§ **Records provided**:
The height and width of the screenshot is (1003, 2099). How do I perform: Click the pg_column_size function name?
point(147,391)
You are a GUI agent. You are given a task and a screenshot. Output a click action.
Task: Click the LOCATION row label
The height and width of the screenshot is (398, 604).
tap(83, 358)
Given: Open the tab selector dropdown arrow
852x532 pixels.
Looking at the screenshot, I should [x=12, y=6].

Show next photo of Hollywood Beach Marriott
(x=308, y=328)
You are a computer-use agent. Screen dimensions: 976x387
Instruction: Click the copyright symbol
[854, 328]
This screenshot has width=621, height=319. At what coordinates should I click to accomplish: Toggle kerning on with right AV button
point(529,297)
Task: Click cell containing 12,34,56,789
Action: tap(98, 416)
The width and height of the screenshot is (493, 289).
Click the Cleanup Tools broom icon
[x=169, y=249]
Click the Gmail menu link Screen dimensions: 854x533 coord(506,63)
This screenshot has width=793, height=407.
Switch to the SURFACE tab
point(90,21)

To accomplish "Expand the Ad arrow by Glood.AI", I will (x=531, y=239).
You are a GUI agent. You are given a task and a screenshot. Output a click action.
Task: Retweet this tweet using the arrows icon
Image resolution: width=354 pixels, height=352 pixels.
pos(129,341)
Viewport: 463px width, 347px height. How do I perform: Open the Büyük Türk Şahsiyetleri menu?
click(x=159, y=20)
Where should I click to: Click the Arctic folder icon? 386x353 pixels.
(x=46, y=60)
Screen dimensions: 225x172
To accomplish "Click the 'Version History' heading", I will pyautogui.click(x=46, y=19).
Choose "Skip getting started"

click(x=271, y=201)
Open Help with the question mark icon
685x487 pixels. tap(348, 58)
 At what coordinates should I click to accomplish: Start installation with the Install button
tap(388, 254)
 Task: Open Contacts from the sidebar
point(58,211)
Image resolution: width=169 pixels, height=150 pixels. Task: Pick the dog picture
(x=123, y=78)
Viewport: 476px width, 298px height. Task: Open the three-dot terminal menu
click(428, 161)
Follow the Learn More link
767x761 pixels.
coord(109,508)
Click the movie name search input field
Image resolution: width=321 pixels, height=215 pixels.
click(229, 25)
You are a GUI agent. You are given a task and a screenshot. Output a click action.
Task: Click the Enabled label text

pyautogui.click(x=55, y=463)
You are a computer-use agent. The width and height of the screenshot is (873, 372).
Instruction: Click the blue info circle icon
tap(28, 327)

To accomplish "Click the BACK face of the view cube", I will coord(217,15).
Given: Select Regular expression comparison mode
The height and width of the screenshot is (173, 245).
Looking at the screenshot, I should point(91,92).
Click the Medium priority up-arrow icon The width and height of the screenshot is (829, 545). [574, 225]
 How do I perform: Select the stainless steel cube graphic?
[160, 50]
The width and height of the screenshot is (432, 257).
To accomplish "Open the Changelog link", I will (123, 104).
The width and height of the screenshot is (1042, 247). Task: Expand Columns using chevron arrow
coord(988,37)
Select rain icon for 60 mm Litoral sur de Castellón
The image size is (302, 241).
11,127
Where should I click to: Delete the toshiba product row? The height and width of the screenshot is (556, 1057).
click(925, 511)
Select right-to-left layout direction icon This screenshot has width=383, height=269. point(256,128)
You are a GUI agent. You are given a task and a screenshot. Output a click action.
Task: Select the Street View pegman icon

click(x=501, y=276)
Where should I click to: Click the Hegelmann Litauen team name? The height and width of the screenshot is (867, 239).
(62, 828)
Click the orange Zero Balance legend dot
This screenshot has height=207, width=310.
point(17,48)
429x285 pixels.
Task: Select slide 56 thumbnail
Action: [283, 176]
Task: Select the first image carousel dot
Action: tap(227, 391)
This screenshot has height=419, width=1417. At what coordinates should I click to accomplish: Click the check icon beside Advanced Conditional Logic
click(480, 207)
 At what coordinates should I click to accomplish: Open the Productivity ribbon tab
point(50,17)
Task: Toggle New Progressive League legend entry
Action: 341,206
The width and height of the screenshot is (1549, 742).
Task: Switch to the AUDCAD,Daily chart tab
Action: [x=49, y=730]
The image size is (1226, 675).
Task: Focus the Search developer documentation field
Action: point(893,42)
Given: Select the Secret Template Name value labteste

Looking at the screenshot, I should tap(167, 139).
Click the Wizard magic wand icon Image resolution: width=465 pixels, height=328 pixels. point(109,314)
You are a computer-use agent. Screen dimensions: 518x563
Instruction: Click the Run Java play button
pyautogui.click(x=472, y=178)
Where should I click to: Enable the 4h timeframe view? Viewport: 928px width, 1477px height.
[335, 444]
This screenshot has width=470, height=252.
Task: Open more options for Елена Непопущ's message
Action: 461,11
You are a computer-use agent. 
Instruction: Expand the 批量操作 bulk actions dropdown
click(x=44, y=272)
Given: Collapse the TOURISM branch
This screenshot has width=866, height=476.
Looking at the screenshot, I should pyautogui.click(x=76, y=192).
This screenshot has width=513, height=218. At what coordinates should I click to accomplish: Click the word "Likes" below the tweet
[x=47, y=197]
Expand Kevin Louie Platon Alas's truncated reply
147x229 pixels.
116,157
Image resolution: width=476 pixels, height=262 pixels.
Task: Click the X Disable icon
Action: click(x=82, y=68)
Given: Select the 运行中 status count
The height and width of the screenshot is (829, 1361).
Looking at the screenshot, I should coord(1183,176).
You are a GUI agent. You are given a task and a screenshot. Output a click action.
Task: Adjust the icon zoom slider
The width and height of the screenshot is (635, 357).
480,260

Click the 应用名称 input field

§ **About this exercise**:
Look above for the line with "Where should I click to: Enable" and the line with "Given: Select the 运行中 status count". Retype those two lines and every line between them exactly, adding nothing.

§ **Output below**:
Where should I click to: Enable the 4h timeframe view? Viewport: 928px width, 1477px height.
[335, 444]
This screenshot has width=470, height=252.
Task: Open more options for Елена Непопущ's message
Action: 461,11
You are a computer-use agent. 
Instruction: Expand the 批量操作 bulk actions dropdown
click(x=44, y=272)
Given: Collapse the TOURISM branch
This screenshot has width=866, height=476.
Looking at the screenshot, I should pyautogui.click(x=76, y=192).
This screenshot has width=513, height=218. At what coordinates should I click to accomplish: Click the word "Likes" below the tweet
[x=47, y=197]
Expand Kevin Louie Platon Alas's truncated reply
147x229 pixels.
116,157
Image resolution: width=476 pixels, height=262 pixels.
Task: Click the X Disable icon
Action: click(x=82, y=68)
Given: Select the 运行中 status count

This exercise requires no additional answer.